*** Document excerpt ***
When Hurricane Sandy was making its way to greater New York City on October 29, Occupy Sandy - an off-shoot of the Occupy Wall Street - was born and at the ready to spearhead the provision of disaster relief supplies to the beleaguered communities of Coney Island, Long Island, Red Hook, the Rockaways, and Staten Island.
Unencumbered by Federal laws restricting such government agencies as FEMA from aiding churches (a core resource central to many of the affected communities) and lacking the bureaucratic red tape of Red Cross, Occupy Sandy launched into action just as the hurricane made landfall. The OWS offspring also is responsible for calling out these agencies for negligent humanitarian aid in severely affected areas.
Unfettered by legalities and paperwork, Occupy Sandy is a model for socially local- or what I call "solocal"-adhoc disaster relief, and a testament to the effective power of social organizing to mitigate hardship and loss during such a global warming disaster. Not only do real-time social intelligence and such monitoring platforms as NetBase (used by this blogger to identify Sandy organizers and drop-off centers) provide vital immediate "triage" by facilitating first responder disaster relief, they also help to identify and unite communities in need of citizen relief initiatives.
In a remarkable showing of social innovation by an erstwhile social movement, social good "sumari-netizens" at large-inspired by the agile resilience and dedication of the Occupy Sandy social network-have been spurred into action, initiating much needed and creative supply chains. As example, the Occupy Sandy Wedding Registry set up at Amazon by Brooklyn residents to solicit donations for shipment to the two Brooklyn churches distributing daily to priority response areas.
On a personal note, I was able to monitor the situation on the ground in my former and now ravaged Red Hook, Brooklyn neighborhood-a 10 minute drive from my current and severely impacted Wall Street area residence-and identify Occupy Sandy collaboration with the Red Hook Initiative relief efforts. By filtering "Red Hook" in NetBase, netizen triage quickly identified the location and condition of cold and isolated seniors and others in need of medical assistance. I also was able to track storm damage updates to a local school, the destruction of a friend's popular restaurant and fund-raising efforts for both.
Further filtering discovered Red Hook citizens who are influencing cleanup and rebuilding initiatives. Seen through another lens-the hashtag-disaster forensics can provide vital discovery to first responders during a disaster. Lenses like these provide a vital social media roadmap for those on the outside with difficulty in physically entering a zone, as they are able to reveal local efforts and groups to unite disparate relief organizers.
A tribute to the harnessing power of Occupy Sandy and other effective social networks to direct relief efforts and organize community is synthesized by the sheer number of people-514 million-who have read Occupy Sandy posts since the fateful night of the hurricane. The negative sentiment and heightened passion intensity scores in our Occupy Sandy summary tracker reflects the frustration of residents still living in the dark, damp cold of devastated sections of greater New York City, and still waiting for FEMA and other agency help.
If there ever was doubt that innovation can spring from the well of disaster, Occupy Sandy has defied all reservation. But taking heed of Mother Nature, now is the time I must seek the city's higher ground uptown. For me, living and working in what now looks and feels like the "ground zero" of global warming no longer seems tenable.
*** End of Document excerpt ***
Activity list
1) Answer these questions about the Occupy Sandy article:
(a) On what date was Hurricane Sandy making its way to greater New York City?
(b) What monitoring platform did the writer use to identify Sandy organizers and drop-off centers?
(c) How many people have read Occupy Sandy posts since the night of the hurricane?
2) Duplicate the passage of the Occupy Sandy article word for word, starting at "Further filtering discovered" and ending at "disparate relief organizers.".
The recorded data has no connection to the Occupy Sandy article.
*** Record set ***
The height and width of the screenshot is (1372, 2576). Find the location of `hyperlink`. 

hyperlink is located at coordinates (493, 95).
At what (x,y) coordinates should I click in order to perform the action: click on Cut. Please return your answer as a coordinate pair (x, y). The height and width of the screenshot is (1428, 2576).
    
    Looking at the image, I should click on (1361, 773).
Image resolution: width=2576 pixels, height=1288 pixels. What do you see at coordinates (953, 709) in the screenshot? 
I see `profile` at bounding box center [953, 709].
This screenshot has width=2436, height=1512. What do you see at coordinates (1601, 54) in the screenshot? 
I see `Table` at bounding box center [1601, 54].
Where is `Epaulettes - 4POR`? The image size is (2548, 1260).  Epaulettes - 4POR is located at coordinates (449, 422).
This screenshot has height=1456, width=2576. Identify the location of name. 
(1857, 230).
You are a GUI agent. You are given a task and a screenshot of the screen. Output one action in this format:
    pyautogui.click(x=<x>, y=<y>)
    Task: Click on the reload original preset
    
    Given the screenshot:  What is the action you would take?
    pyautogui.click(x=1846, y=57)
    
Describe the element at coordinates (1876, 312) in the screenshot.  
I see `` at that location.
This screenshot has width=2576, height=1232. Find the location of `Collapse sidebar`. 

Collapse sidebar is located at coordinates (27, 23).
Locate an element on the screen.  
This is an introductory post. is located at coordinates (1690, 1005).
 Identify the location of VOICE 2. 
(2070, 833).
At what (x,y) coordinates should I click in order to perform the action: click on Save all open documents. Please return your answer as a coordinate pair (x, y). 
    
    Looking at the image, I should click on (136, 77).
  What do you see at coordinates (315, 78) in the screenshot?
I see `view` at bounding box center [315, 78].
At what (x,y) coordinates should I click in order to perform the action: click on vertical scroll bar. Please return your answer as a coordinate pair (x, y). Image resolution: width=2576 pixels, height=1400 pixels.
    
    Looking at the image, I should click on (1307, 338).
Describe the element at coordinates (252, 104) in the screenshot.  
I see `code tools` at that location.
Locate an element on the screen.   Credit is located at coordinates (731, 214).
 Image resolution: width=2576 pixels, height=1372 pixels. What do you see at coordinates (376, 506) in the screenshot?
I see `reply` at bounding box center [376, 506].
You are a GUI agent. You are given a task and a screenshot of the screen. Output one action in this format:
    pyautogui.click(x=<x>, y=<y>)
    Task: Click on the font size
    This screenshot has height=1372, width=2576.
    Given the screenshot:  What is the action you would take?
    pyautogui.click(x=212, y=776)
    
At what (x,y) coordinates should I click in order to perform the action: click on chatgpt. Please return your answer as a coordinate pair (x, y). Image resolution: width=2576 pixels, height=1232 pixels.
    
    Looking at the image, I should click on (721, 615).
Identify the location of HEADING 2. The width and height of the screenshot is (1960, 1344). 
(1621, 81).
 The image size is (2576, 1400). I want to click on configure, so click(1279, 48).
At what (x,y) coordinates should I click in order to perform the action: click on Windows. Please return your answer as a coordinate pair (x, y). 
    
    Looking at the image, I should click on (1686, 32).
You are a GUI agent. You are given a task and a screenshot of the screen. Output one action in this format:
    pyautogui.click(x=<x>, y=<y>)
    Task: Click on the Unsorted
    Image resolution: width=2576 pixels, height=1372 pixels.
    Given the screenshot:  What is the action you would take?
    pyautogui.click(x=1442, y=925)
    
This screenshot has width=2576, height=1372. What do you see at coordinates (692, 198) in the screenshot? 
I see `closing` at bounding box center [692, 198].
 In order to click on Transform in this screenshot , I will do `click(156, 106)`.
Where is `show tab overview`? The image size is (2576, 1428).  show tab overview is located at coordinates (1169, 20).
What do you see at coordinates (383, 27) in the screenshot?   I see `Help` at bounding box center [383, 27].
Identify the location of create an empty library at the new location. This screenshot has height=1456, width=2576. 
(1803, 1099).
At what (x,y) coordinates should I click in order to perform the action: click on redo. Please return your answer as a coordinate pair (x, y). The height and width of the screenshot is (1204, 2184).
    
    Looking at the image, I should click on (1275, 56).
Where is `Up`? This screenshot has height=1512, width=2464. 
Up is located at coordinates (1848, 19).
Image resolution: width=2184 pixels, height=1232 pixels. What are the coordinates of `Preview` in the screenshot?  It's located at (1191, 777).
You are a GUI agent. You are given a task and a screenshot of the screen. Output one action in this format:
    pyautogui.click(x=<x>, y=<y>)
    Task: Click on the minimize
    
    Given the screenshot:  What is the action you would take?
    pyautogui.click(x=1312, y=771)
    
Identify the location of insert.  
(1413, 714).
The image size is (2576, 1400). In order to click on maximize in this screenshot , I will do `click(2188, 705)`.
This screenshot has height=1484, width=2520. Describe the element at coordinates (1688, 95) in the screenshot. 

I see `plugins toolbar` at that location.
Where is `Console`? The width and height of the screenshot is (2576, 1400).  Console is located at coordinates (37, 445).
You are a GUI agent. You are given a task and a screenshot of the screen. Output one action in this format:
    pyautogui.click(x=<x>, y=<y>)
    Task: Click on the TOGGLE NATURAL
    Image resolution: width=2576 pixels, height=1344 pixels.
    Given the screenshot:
*** End of Record set ***
Results in order
1)
(a) October 29
(b) NetBase
(c) 514 million

2)
Further filtering discovered Red Hook citizens who are influencing cleanup and rebuilding initiatives. Seen through another lens-the hashtag-disaster forensics can provide vital discovery to first responders during a disaster. Lenses like these provide a vital social media roadmap for those on the outside with difficulty in physically entering a zone, as they are able to reveal local efforts and groups to unite disparate relief organizers.